Top Diplomat Says Administration Doesn't Consider Congress Warmongers

"I don't believe that anyone prefers war," Sherman says.

WASHINGTON — The lead U.S. negotiator with Iran told Congress on Tuesday that she does not view them as warmongers after lawmakers complained that they had been treated as such by the White House.

"Let me say for the record I don't believe any of you, and any senator and any member of the House are warmongers," the State Department's Under Secretary for Political Affairs, Wendy Sherman, said. "I don't believe that anyone prefers war." She called some lawmakers' support for Iran sanctions "an issue of tactics, not an issue of intent, and not a characterization of any individual."

The National Security Council released a statement in January that implied that supporters of a sanctions bill authored by Sens. Mark Kirk and Bob Menendez want to go to war with Iran. "If certain members of Congress want the United States to take military action, they should be up front with the American public and say so," Bernadette Meehan, National Security Council spokeswoman, said in the statement. The sanctions bill has stalled in the Senate and looks unlikely to come to a vote, but on Tuesday at the Senate Foreign Relations Committee hearing where Sherman was a witness, feelings over the White House statement seemed to still be raw.

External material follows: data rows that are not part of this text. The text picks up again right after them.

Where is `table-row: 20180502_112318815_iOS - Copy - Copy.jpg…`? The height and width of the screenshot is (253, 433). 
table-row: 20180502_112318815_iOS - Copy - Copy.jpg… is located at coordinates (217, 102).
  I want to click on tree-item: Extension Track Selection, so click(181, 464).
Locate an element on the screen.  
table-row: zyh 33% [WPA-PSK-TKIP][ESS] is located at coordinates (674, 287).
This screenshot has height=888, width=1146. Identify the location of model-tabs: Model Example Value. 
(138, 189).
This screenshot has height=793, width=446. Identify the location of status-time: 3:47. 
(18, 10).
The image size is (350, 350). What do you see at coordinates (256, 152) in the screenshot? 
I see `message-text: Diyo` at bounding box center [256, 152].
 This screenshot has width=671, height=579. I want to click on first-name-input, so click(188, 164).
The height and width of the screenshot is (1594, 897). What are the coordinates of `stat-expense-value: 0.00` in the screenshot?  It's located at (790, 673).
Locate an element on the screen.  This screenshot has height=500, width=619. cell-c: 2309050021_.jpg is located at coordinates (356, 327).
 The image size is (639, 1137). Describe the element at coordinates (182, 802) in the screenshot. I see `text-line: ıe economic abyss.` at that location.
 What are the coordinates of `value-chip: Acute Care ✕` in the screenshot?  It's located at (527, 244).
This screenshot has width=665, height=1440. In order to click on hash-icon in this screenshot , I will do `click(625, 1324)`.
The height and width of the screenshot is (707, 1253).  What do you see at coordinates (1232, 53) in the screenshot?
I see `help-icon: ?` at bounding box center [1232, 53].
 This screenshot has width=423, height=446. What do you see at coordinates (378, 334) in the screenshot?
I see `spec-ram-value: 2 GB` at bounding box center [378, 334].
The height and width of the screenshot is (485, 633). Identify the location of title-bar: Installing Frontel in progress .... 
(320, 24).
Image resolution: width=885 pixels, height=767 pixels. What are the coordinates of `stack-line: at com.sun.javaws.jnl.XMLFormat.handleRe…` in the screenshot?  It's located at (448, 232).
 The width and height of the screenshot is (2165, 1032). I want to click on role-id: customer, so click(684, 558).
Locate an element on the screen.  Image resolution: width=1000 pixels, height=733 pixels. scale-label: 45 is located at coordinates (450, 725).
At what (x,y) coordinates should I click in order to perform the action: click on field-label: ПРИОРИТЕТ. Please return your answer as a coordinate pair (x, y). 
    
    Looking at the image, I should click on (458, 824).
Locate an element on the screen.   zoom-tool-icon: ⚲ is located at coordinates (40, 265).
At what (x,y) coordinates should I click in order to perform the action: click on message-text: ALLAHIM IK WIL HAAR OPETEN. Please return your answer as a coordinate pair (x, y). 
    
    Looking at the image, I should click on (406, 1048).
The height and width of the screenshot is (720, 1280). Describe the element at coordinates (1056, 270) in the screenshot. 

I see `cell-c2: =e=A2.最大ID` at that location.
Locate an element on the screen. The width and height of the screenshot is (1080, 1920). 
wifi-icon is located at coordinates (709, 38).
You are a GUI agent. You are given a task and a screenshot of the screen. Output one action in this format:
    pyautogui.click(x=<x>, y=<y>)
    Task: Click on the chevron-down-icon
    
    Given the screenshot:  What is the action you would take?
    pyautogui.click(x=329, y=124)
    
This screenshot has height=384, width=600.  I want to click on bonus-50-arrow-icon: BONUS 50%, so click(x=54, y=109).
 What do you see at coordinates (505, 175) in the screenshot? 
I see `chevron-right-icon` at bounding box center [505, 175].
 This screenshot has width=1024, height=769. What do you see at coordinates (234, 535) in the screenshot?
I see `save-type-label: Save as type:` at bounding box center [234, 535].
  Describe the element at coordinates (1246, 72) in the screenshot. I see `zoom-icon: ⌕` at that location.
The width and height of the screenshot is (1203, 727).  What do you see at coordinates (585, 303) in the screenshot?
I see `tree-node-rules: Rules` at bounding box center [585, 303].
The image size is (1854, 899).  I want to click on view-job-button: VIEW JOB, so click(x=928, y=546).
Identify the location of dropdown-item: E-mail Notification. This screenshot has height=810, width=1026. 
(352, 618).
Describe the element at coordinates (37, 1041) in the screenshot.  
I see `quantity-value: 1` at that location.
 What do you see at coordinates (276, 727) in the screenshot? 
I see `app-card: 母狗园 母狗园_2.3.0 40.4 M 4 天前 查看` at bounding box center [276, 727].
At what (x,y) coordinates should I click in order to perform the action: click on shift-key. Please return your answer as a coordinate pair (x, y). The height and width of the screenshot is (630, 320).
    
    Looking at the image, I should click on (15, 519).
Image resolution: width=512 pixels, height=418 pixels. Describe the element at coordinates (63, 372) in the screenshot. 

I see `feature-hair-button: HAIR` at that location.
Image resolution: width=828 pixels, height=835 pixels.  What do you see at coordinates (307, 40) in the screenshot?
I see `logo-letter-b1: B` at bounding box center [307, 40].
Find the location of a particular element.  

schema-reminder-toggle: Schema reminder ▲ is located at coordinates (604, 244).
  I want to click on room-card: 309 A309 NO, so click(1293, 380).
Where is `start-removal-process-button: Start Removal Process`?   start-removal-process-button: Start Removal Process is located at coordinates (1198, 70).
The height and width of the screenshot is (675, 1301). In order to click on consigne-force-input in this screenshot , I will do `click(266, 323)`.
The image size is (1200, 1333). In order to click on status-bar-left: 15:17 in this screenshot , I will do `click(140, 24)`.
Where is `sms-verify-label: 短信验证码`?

"Maybe the administration could be enlightened to understand the difference between tactics and and war-mongering and fear-mongering," Menendez said.

Even senators who didn't support the bill said they didn't like the comment.

"I haven't appreciated some of the comments from the administration describing those who are in favor of the sanctions bill implying that they're warmongering or that they have anything but the best motives," said Senator Jeff Flake, one of only two Republicans who did not cosponsor the bill. "I think that everyone here wants the same thing."

"Since my colleague from Illinois Sen. Kirk has been a part of the effort on enhanced sanctions along with Sen. Menendez, I want to join the chorus that you have joined in Ms. Sherman — I don't question for a moment the motives of anyone engaged in this," said Sen. Dick Durbin, the second highest-ranking Democrat in the Senate. "We all have the same goal: Stop a nuclear Iran. Keep Israel safe. Stabilize and bring peace to the Middle East."

"These are goals we all share, and the approaches may be different. I have not signed onto this bill," Durbin said.